**** PROVIDED DATA ****

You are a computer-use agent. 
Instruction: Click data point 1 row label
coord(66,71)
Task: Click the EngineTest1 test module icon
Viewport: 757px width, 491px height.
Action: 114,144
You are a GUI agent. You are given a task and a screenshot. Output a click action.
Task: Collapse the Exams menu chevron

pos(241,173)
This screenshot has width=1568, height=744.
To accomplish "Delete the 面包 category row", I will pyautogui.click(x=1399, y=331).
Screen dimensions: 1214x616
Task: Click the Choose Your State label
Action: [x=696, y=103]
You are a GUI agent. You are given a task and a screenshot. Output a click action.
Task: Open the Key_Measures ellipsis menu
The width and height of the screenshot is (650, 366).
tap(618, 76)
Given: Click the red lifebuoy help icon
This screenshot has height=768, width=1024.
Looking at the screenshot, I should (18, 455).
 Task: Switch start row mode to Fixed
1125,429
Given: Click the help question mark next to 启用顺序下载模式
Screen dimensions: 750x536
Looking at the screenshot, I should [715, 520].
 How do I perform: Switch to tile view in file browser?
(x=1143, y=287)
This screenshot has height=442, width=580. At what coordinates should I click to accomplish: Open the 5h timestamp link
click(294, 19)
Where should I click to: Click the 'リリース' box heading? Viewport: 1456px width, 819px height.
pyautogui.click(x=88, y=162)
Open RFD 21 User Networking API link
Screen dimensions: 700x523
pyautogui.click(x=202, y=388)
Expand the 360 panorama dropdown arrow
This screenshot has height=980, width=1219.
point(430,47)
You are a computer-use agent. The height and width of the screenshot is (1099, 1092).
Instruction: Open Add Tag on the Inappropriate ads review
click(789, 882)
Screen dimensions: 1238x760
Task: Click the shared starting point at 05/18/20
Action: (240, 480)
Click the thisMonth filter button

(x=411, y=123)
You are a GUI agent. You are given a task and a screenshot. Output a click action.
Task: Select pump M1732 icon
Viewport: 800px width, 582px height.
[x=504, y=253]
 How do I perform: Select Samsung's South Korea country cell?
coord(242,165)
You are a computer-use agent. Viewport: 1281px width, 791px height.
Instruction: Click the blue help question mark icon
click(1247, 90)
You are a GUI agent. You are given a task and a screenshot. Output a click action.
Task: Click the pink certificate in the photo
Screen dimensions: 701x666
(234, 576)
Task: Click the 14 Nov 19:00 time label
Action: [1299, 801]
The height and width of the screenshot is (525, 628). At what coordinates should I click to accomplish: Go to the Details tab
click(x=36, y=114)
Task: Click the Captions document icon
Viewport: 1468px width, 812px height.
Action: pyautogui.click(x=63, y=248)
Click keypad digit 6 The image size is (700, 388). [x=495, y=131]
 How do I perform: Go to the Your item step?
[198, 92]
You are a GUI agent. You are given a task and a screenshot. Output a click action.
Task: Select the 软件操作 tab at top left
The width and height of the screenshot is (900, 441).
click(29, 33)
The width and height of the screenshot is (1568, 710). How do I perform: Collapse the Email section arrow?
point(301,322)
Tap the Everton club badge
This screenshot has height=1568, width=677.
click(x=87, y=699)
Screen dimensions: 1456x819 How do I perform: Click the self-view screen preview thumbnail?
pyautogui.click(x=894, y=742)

****

Leaving out every line before the one with "Instruction: Open Add", print the rest of the listing above exactly, through its final line.

§ **THE COMPLETED TASK**
Instruction: Open Add Tag on the Inappropriate ads review
click(789, 882)
Screen dimensions: 1238x760
Task: Click the shared starting point at 05/18/20
Action: (240, 480)
Click the thisMonth filter button

(x=411, y=123)
You are a GUI agent. You are given a task and a screenshot. Output a click action.
Task: Select pump M1732 icon
Viewport: 800px width, 582px height.
[x=504, y=253]
 How do I perform: Select Samsung's South Korea country cell?
coord(242,165)
You are a computer-use agent. Viewport: 1281px width, 791px height.
Instruction: Click the blue help question mark icon
click(1247, 90)
You are a GUI agent. You are given a task and a screenshot. Output a click action.
Task: Click the pink certificate in the photo
Screen dimensions: 701x666
(234, 576)
Task: Click the 14 Nov 19:00 time label
Action: [1299, 801]
The height and width of the screenshot is (525, 628). At what coordinates should I click to accomplish: Go to the Details tab
click(x=36, y=114)
Task: Click the Captions document icon
Viewport: 1468px width, 812px height.
Action: pyautogui.click(x=63, y=248)
Click keypad digit 6 The image size is (700, 388). [x=495, y=131]
 How do I perform: Go to the Your item step?
[198, 92]
You are a GUI agent. You are given a task and a screenshot. Output a click action.
Task: Select the 软件操作 tab at top left
The width and height of the screenshot is (900, 441).
click(29, 33)
The width and height of the screenshot is (1568, 710). How do I perform: Collapse the Email section arrow?
point(301,322)
Tap the Everton club badge
This screenshot has height=1568, width=677.
click(x=87, y=699)
Screen dimensions: 1456x819 How do I perform: Click the self-view screen preview thumbnail?
pyautogui.click(x=894, y=742)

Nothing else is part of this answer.